Flow-induced cytosolic Ca2+ Ca(i)2+ signaling in renal tubular epithelial cells is mediated in part through P2 receptor (P2R) activation by locally released ATP. The ability of P2R to regulate salt and water reabsorption has suggested a possible contribution of ATP release and paracrine P2R activation to cystogenesis and/or enlargement in autosomal dominant polycystic kidney disease (ADPKD). We and others have demonstrated in human ADPKD cyst cells the absence of flow-induced Ca(i)2+ signaling exhibited by normal renal epithelial cells. We now extend these findings to primary and telomerase-immortalized normal and ADPKD epithelial cells of different genotype and of both proximal and distal origins. Flow-induced elevation of Ca(i)2+ concentration ([Ca2+](i)) was absent from ADPKD cyst cells, but in normal cells was mediated by flow-sensitive ATP release and paracrine P2R activation, modulated by ecto-nucleotidase activity, and abrogated by P2R inhibition or extracellular ATP hydrolysis. In contrast to the elevated ATP release from ADPKD cells in static isotonic conditions or in hypotonic conditions, flow-induced ATP release from cyst cells was lower than from normal cells.
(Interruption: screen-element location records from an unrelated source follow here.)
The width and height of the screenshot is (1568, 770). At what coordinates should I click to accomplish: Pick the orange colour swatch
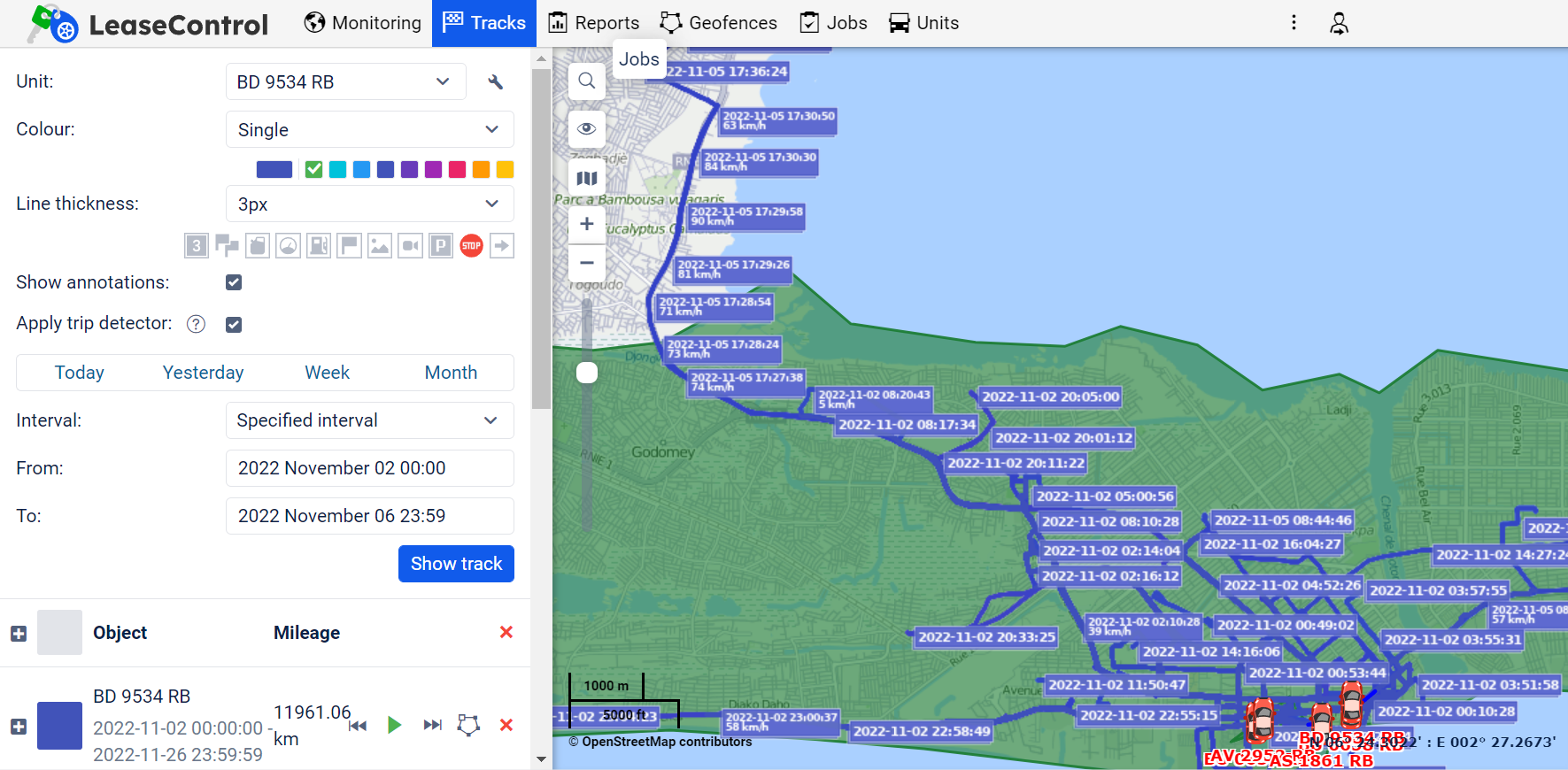tap(482, 170)
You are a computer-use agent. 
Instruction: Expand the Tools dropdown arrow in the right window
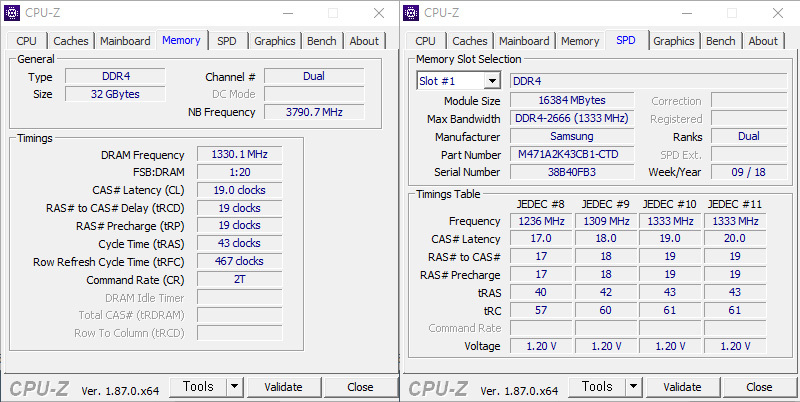point(634,387)

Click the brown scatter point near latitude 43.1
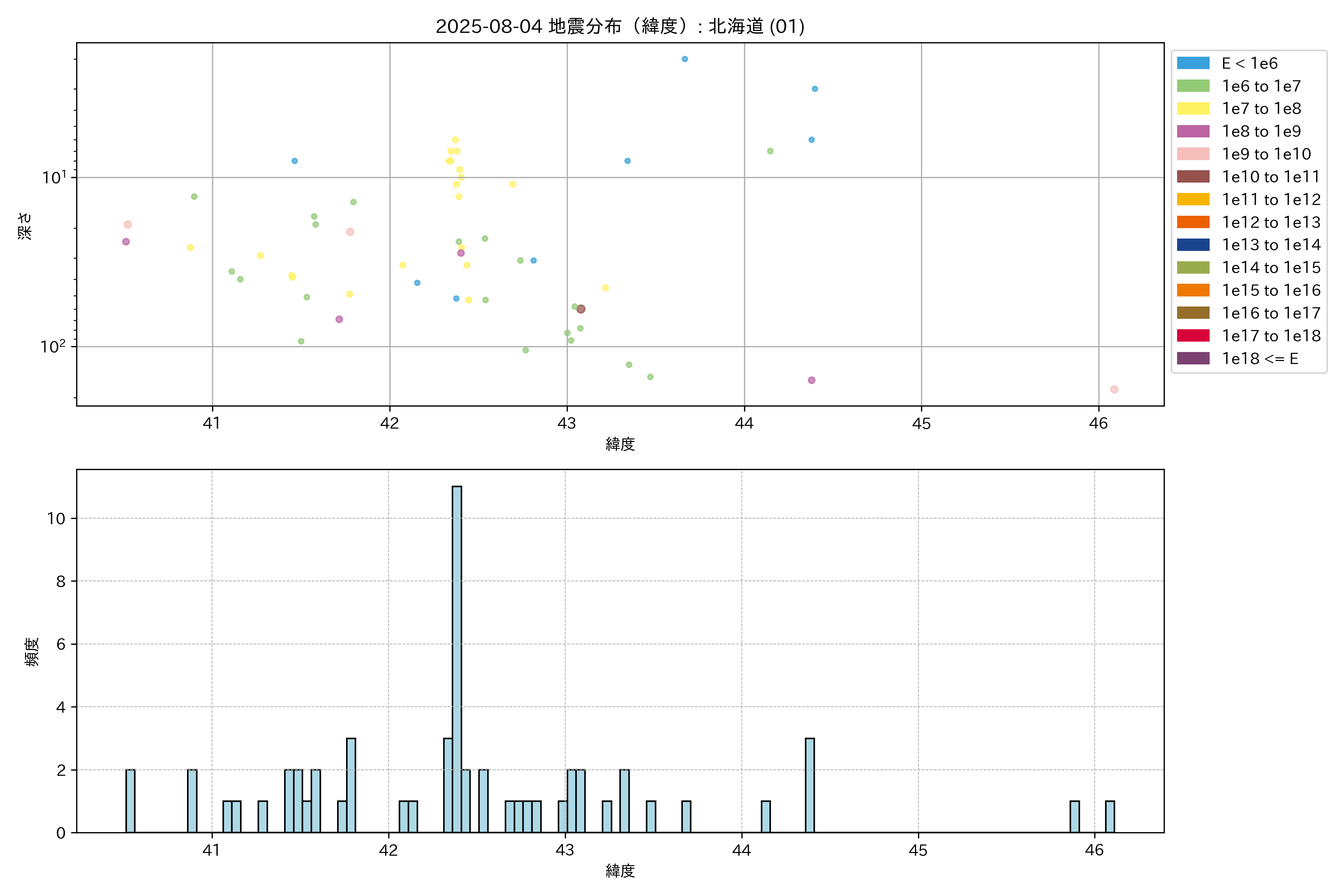coord(581,309)
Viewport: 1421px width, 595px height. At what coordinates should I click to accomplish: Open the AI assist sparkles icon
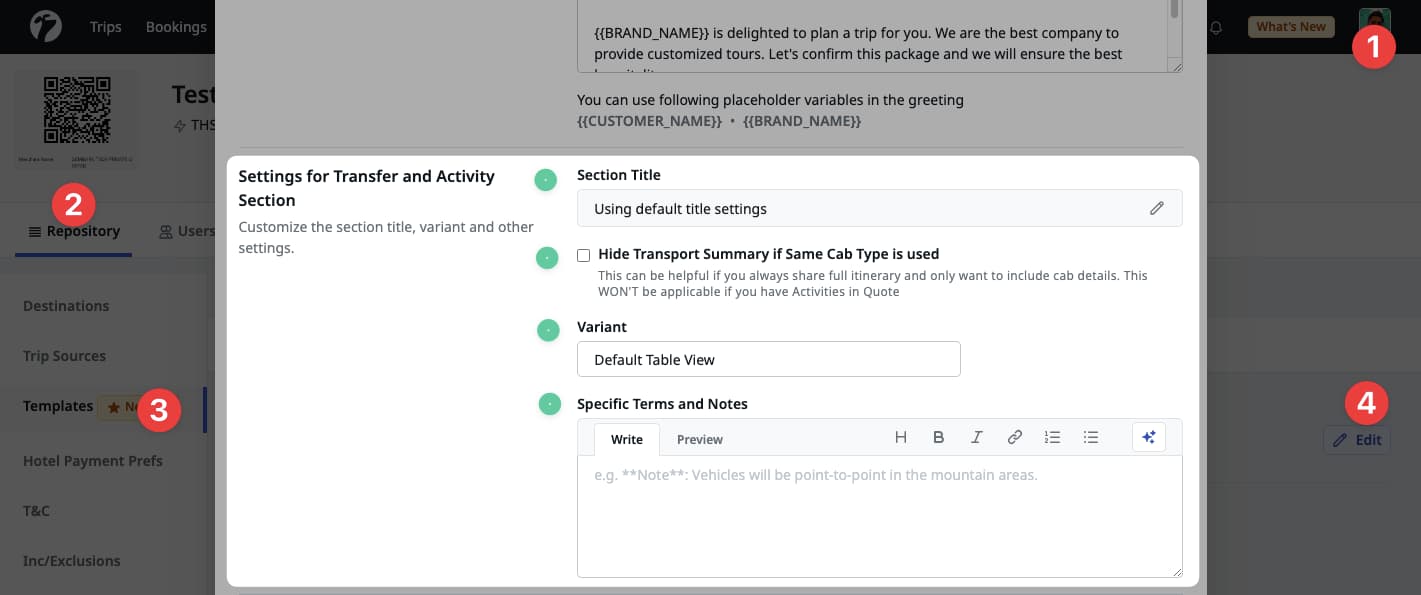pos(1148,436)
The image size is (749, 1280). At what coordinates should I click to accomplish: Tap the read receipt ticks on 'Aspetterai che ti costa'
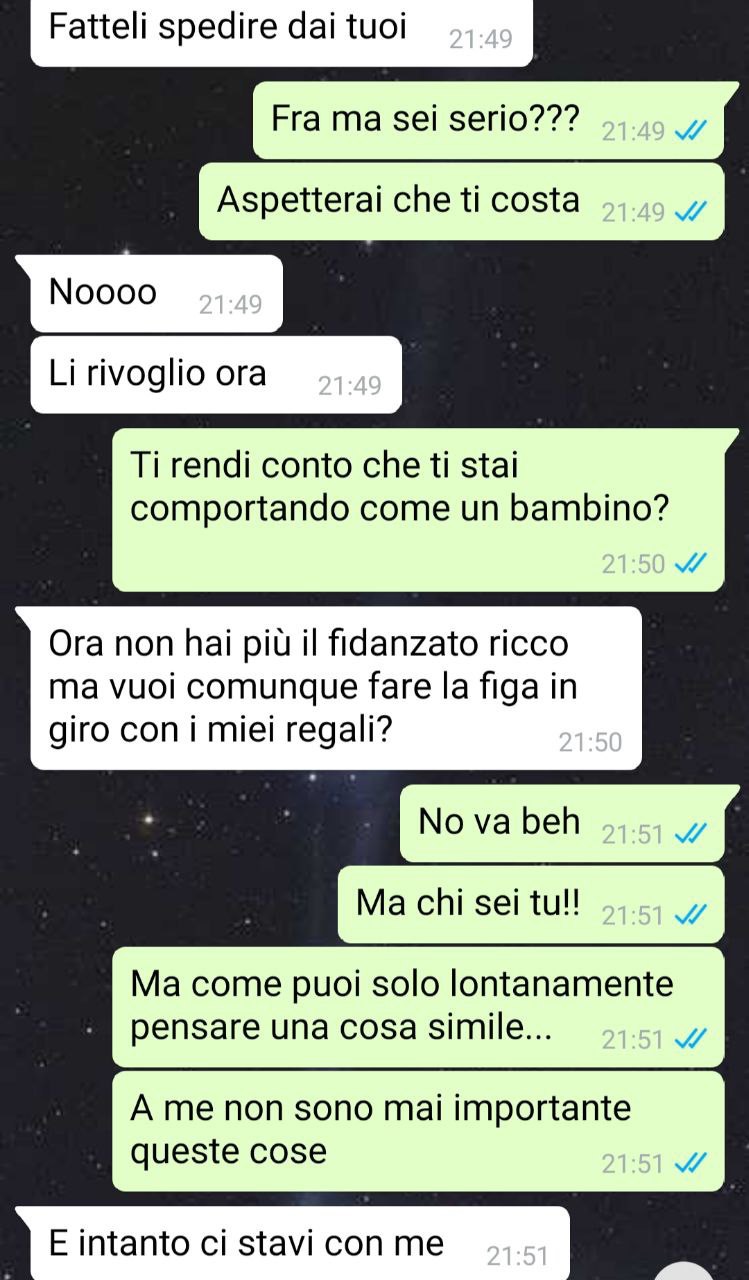691,212
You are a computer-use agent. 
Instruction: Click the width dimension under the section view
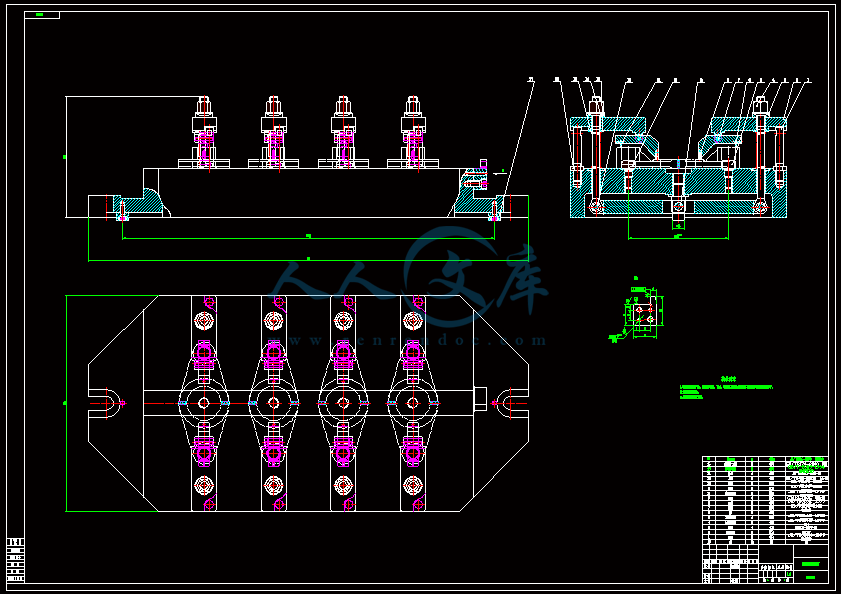pos(678,237)
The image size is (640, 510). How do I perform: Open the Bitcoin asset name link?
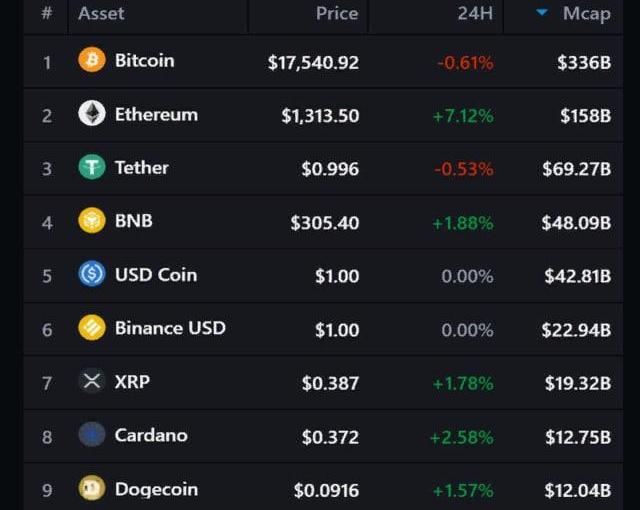(144, 60)
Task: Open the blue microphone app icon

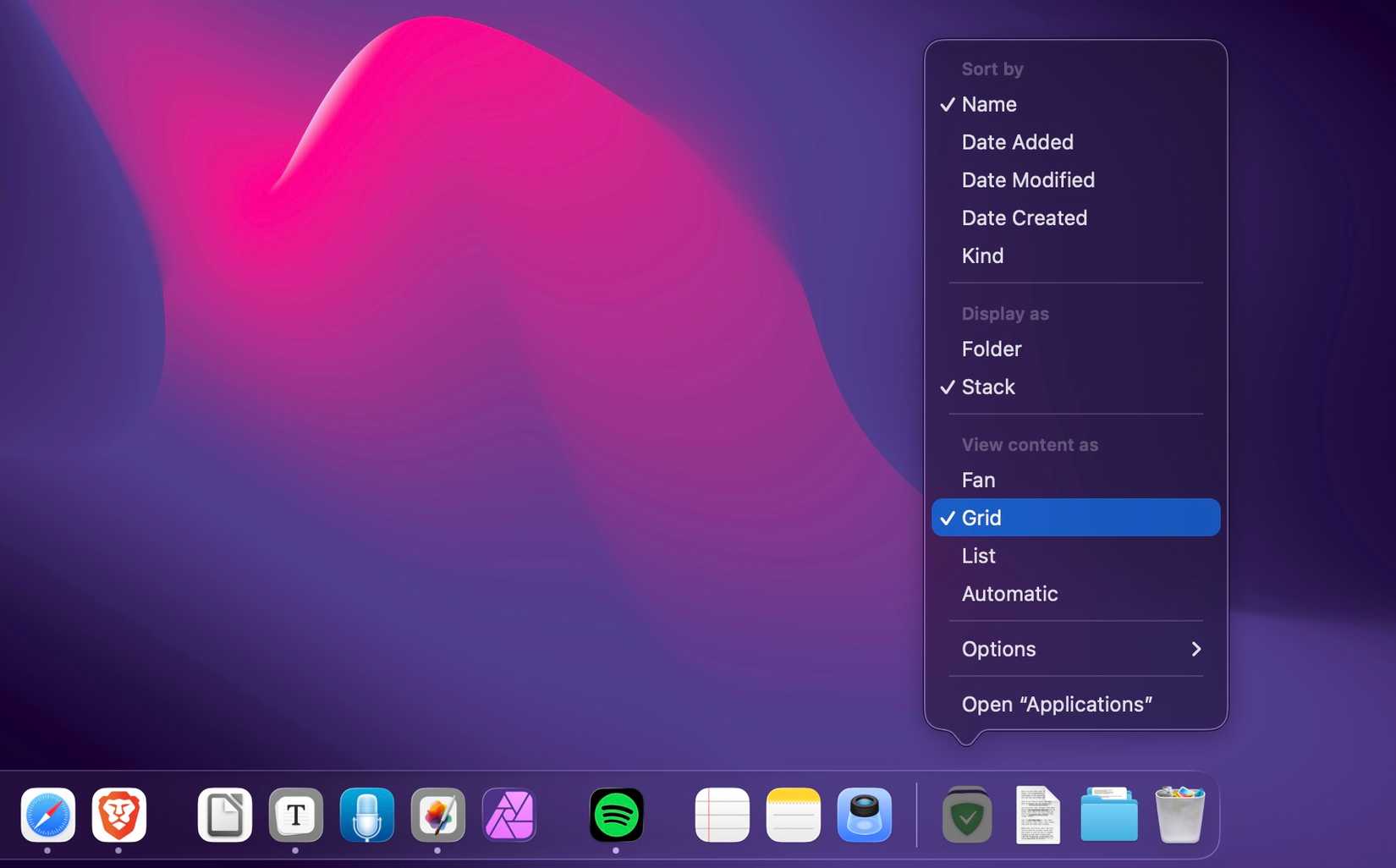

Extracellular ATP rapidly reduced thapsigargin-elevated [Ca2+](i) in both ADPKD cyst and normal cells, but cyst cells lacked the subsequent, slow, oxidized ATP-sensitive [Ca2+](i) recovery present in normal cells. Telomerase-immortalized cyst cells also exhibited altered CD39 and P2X7 mRNA levels. Thus the loss of flow-induced, P2R-mediated Ca(i)2+ signaling in human ADPKD cyst epithelial cells was accompanied by reduced flow-sensitive ATP release, altered purinergic regulation of store-operated Ca2+ entry, and altered expression of gene products controlling extracellular nucleotide signaling.